### CONSIGNES RÉDIGÉES:
(1) Dans le texte sur la visite de l'inspecteur, quelle classe l'inspecteur venait-il visiter ?
(2) Recopiez, s'il vous plaît, le texte sur la visite de l'inspecteur depuis « Une fois ne » jusqu'à « a peu d'années... » inclus.
(3) Poursuivez le texte sur la visite de l'inspecteur à partir de sa dernière phrase.

Une fois ne sera pas coutume : abandonnons un temps les rapports d'inspection datant des débuts de "l'école de Jules Ferry", pour observer une modeste maïeutique primaire (le reste, après tout, n'étant que secondaire) en action, il y a peu d'années...

 

"Au cours moyen, en calcul comme dans toutes les disciplines, l'intuitif est à la base du réfléchi, et les abstractions arithmétiques se greffent sur la représentation du concret : c'est la pratique qui permet de découvrir la théorie"

M. Villin

 

 

La récréation achevée, les rangs s'ébranlaient vers les salles de classe et leurs laborieux exercices. Un rang pourtant ne suivit pas les files soudain silencieuses. C'était la classe du cours moyen, celle que l'inspecteur venait visiter. L'emploi du temps annonçait une leçon d'arithmétique. L'inspecteur attendait que surgît la chaîne d'arpenteur ou le double mètre d'acier souple.


Ce n'était point cela.

### MATÉRIEL FOURNI:
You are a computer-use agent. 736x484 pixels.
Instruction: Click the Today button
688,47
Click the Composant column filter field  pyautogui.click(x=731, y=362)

### RÉPONSES PAR CONSIGNE:
(1) La classe du cours moyen.

(2)
Une fois ne sera pas coutume : abandonnons un temps les rapports d'inspection datant des débuts de "l'école de Jules Ferry", pour observer une modeste maïeutique primaire (le reste, après tout, n'étant que secondaire) en action, il y a peu d'années...

(3)
"Les huit premiers élèves, sortez des rangs, donnez-vous la main, formez un cercle.. étendez les bras... baissez... ! À vos pieds, je trace des marques à la craie ; il y en a huit... comptons les vides, je les appelle des intervalles... (un mot à retenir), cela en fait huit aussi, autant que d'élèves. Si nous étions 10, 15, on aurait également 10... 15 intervalles. Formez-vous en carré... en losange... est-ce toujours la même chose ?
- Oui ! toujours autant d'intervalles que d'élèves, si notre figure géométrique est fermée
".

Tout cela paraissait tellement évident pour les enfants que certains flairaient un piège.


"Retournez à vos places, retenez que vos marques sont à une distance d'un mètre l'une de l'autre - c'est cette distance que j'ai appelée... ? Transformons-nous en jardiniers... Ce cercle figure une plate-bande de 8 mètres de pourtour ; nous y plantons des fleurs espacées d'un mètre. Il m'en faut ? - huit, autant que d'intervalles. Compliquons un peu : j'espace mes fleurs de 0 m 50. Combien me faut-il de pieds ? Vous hésitez ? Dessinons-les... chaque intervalle se dédouble et j'ai maintenant ? 16 intervalles et 16 pieds".

La leçon s'inscrivait sur le macadam de la cour.


"Qui aurait pu calculer notre réponse ?


- Monsieur, on pouvait multiplier 8 par 0 m 50".

L'erreur était attendue... peut-être même souhaitée.

"Vérifions : 8 X 0,5, cela, fait 4".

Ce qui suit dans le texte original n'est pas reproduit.